Collected data
___

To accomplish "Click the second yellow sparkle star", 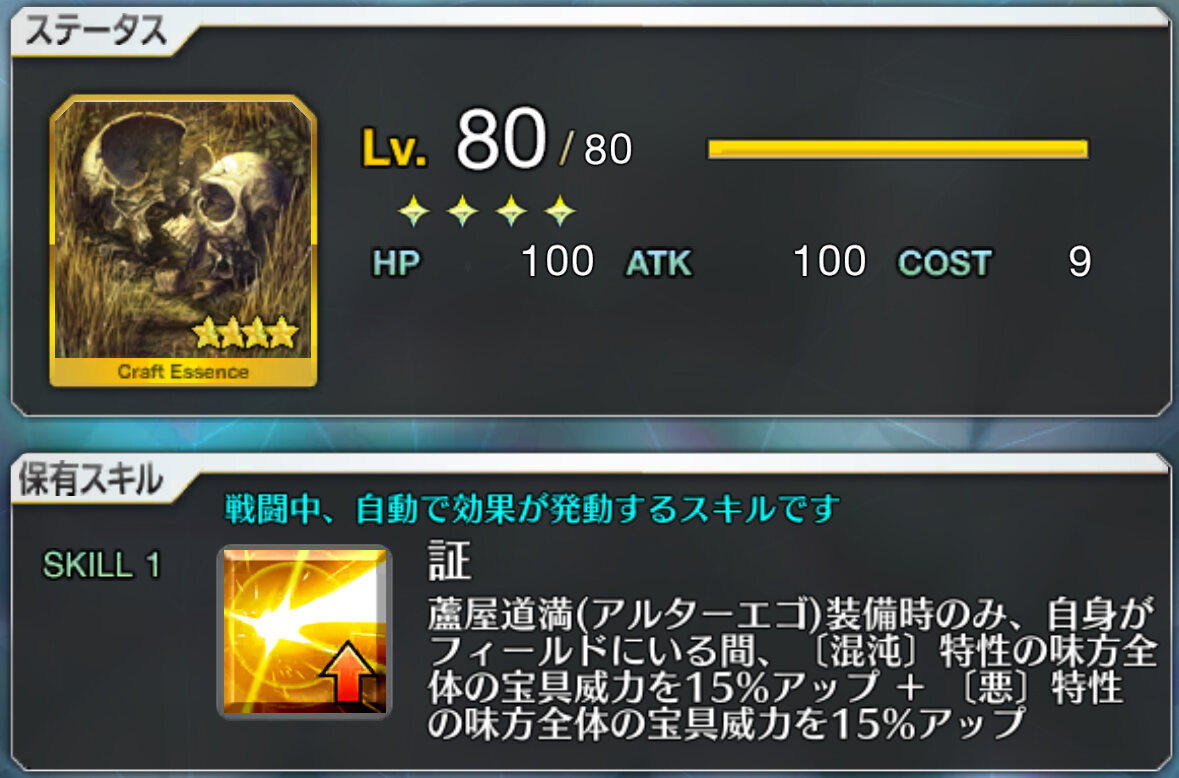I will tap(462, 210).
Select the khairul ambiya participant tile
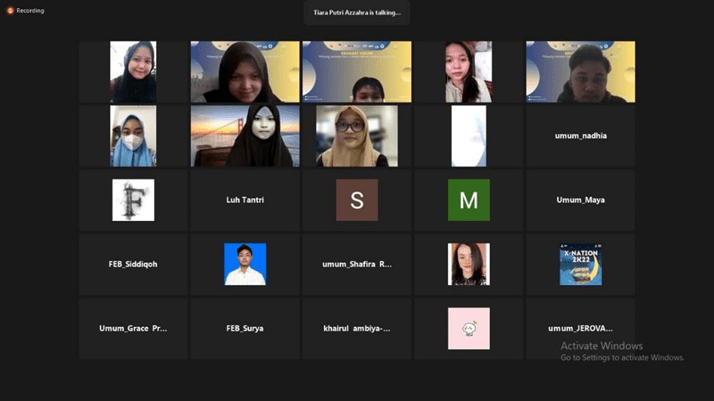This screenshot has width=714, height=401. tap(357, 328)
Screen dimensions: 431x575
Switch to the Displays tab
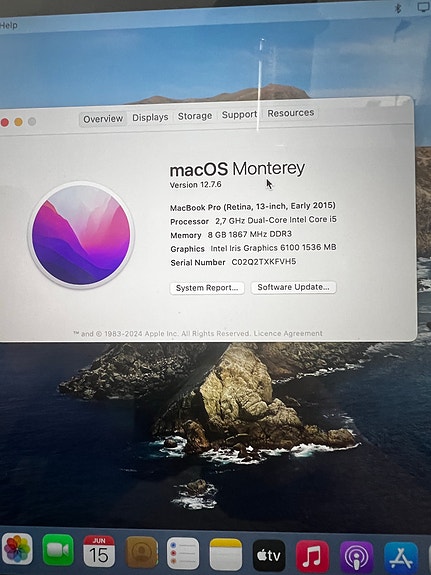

___

### Exercise:
Your answer should consist solely of the lines from the one with "Screen dimensions: 431x575" through the last line of the entries, restated word for word, with the pictures omitted.

### Result of this task:
Screen dimensions: 431x575
Switch to the Displays tab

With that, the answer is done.